Editorial

Lorsque nous entendons de savants pronostics sur l’évolution de la démographie à l’horizon 2050, sur le financement des retraites au cours de ces prochaines décennies ou sur les infrastructures de transport à réaliser d’ici vingt ou trente ans, nous nous prenons parfois à penser que ces projections dans le futur ont quelque chose de dérisoire. Pour notre part, nous avons plutôt la conviction que, au cours de ces prochaines années, l’Europe occidentale va être dévastée par des invasions, par des violences, par l’anarchie découlant de la démission et de la dislocation des pouvoirs publics, avec la possibilité d’une guerre civile puis militaire – les événements d’Ukraine nous ont montré avec quelle rapidité on passe de l’une à l’autre. L’histoire nous montre en effet que la violence, latente chez la plupart des êtres humains, se manifeste de manière isolée et ponctuelle dans les périodes «civilisées», mais collective et aveugle lorsque la civilisation se désagrège. Dans dix ans, nos voisins, s’ils vivent encore, chercheront peut-être davantage un abri et de la nourriture qu’une nouvelle ligne de métro.

Mais, lorsque nous disons cela, on nous prend le plus souvent pour un fou, pour un extrémiste; on nous reproche d’être excessif, de peindre le diable sur la muraille. «Arrêtez de dire n’importe quoi, on n’en est pas encore là!»
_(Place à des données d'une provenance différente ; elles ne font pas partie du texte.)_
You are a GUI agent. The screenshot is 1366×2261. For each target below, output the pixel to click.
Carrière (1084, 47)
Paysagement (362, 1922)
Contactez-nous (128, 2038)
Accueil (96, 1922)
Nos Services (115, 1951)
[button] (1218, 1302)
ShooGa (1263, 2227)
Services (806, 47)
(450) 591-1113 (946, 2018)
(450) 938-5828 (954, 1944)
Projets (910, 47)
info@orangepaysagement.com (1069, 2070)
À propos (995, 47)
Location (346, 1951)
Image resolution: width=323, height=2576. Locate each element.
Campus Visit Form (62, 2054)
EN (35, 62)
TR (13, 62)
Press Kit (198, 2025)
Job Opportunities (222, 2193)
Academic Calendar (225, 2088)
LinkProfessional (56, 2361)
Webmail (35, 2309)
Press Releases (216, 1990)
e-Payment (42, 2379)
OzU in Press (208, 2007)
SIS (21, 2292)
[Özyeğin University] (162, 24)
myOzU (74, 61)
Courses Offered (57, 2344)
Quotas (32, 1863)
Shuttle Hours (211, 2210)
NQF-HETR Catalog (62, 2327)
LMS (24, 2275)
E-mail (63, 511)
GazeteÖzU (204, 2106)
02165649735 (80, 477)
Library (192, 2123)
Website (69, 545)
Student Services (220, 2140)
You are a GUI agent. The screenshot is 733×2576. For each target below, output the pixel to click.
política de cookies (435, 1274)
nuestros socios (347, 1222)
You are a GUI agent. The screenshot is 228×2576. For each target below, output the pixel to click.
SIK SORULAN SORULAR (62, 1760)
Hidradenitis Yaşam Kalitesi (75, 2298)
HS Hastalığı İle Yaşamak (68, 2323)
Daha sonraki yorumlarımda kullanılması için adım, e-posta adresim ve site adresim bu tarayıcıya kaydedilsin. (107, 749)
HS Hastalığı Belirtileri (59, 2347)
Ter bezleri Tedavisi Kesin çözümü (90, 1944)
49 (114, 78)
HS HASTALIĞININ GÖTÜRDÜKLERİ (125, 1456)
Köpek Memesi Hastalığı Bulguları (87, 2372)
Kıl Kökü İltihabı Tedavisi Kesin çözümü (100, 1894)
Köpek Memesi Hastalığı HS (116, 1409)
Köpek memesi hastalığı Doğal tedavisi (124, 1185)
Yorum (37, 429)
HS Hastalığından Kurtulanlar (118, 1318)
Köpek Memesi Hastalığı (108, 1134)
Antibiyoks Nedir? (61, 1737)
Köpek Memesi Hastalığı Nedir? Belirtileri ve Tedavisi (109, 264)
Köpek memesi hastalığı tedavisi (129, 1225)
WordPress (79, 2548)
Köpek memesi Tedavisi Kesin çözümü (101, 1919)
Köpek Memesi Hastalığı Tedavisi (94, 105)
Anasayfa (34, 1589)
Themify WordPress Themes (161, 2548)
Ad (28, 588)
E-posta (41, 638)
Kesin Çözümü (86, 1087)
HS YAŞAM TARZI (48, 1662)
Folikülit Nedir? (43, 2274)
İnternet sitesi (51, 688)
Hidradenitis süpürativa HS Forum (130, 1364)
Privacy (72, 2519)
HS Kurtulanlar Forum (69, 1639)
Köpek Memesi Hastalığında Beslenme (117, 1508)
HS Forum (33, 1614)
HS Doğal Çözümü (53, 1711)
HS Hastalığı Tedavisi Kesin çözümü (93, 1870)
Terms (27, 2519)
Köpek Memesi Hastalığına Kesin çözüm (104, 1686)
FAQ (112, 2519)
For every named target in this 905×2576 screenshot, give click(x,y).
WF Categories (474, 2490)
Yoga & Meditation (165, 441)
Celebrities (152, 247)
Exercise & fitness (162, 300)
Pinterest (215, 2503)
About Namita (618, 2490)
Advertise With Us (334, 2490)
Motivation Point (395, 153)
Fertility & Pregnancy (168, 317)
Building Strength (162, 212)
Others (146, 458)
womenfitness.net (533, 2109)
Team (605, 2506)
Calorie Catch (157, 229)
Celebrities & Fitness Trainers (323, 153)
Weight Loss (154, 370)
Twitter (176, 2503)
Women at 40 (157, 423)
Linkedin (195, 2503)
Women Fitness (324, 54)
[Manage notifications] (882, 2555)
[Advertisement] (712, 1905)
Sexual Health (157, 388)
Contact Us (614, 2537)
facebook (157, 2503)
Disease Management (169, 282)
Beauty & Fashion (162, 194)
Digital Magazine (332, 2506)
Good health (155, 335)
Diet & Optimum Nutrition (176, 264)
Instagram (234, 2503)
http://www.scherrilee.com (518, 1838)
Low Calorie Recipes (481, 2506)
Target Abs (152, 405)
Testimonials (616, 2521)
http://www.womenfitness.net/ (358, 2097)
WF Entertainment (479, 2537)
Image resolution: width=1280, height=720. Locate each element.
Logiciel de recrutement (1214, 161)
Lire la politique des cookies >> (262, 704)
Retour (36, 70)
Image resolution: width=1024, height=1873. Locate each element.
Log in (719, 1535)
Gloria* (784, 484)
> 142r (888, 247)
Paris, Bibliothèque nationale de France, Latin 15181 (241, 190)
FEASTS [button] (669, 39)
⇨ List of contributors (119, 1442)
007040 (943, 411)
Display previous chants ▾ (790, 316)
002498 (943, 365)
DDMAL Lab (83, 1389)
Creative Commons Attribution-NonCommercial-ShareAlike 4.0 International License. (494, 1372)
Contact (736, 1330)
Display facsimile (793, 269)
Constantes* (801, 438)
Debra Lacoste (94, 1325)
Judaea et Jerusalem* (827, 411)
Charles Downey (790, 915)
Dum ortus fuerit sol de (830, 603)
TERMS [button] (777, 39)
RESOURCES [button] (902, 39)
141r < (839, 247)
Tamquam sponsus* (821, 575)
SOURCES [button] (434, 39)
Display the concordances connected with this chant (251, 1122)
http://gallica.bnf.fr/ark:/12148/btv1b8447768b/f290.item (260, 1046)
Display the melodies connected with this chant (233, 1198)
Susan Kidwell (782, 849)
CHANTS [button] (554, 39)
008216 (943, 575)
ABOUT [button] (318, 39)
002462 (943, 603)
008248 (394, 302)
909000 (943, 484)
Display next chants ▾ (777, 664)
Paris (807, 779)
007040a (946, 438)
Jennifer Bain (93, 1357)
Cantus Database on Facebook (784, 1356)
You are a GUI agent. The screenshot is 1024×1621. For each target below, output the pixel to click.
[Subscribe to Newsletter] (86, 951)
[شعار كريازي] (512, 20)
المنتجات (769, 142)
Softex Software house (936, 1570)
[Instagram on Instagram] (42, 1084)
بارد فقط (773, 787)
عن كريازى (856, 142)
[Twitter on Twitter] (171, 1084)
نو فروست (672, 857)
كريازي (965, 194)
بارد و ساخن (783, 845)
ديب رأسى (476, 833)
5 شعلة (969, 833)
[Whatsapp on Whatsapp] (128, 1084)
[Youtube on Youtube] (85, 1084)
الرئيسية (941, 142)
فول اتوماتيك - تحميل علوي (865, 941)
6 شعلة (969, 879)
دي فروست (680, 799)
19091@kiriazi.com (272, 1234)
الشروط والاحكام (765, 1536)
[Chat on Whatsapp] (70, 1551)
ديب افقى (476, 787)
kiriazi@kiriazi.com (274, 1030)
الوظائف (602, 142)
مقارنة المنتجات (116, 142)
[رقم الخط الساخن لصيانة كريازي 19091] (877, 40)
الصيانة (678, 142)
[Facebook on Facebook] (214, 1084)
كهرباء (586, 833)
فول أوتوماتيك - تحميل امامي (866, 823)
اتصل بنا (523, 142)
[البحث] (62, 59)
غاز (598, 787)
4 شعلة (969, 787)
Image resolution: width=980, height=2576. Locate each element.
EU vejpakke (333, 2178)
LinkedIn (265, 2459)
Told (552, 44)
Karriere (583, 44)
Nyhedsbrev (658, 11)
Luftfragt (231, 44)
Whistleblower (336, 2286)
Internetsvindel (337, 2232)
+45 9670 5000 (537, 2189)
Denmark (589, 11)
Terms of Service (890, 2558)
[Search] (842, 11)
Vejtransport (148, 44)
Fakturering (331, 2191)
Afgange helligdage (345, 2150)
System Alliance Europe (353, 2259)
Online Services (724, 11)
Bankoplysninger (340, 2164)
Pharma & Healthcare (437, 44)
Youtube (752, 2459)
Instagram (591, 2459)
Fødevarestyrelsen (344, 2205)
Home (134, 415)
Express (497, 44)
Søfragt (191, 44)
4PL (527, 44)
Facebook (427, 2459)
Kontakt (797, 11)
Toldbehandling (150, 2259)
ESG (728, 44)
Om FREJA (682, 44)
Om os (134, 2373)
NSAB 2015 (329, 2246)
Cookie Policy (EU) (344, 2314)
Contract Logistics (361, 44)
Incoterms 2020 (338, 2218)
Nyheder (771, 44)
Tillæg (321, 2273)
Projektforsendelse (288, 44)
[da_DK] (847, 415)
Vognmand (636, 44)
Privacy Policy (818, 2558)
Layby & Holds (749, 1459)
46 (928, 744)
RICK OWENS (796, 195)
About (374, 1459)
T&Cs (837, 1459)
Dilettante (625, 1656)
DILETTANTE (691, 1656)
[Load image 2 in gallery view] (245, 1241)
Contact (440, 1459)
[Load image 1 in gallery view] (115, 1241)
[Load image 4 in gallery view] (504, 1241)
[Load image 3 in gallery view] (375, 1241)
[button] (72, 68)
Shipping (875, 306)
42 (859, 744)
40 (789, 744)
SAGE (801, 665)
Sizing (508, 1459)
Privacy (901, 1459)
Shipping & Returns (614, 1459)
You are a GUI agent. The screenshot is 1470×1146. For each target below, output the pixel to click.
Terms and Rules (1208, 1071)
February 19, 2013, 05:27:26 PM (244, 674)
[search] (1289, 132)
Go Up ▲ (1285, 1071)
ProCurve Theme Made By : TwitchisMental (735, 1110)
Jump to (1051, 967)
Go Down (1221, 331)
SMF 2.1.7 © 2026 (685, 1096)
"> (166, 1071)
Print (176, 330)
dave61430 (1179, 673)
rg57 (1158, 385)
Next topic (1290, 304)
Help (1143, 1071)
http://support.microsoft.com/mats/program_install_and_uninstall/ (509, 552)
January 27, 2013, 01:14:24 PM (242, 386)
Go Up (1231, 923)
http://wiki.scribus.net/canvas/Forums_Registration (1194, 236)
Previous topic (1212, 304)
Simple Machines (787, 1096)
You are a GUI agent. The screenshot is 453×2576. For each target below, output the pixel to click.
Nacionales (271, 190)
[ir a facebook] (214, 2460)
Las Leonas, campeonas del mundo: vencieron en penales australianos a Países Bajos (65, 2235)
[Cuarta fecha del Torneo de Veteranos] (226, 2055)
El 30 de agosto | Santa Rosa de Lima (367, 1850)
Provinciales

Et c’est vrai, on n’en est pas encore là. Alors, forcément, nous doutons. C’est normal, il faut toujours remettre en question ses convictions et les soumettre à un examen critique. Notre cerveau nous joue-t-il des tours? Notre raisonnement est-il biaisé? Nous laissons-nous submerger par nos émotions, abuser par des informations et des images manipulées?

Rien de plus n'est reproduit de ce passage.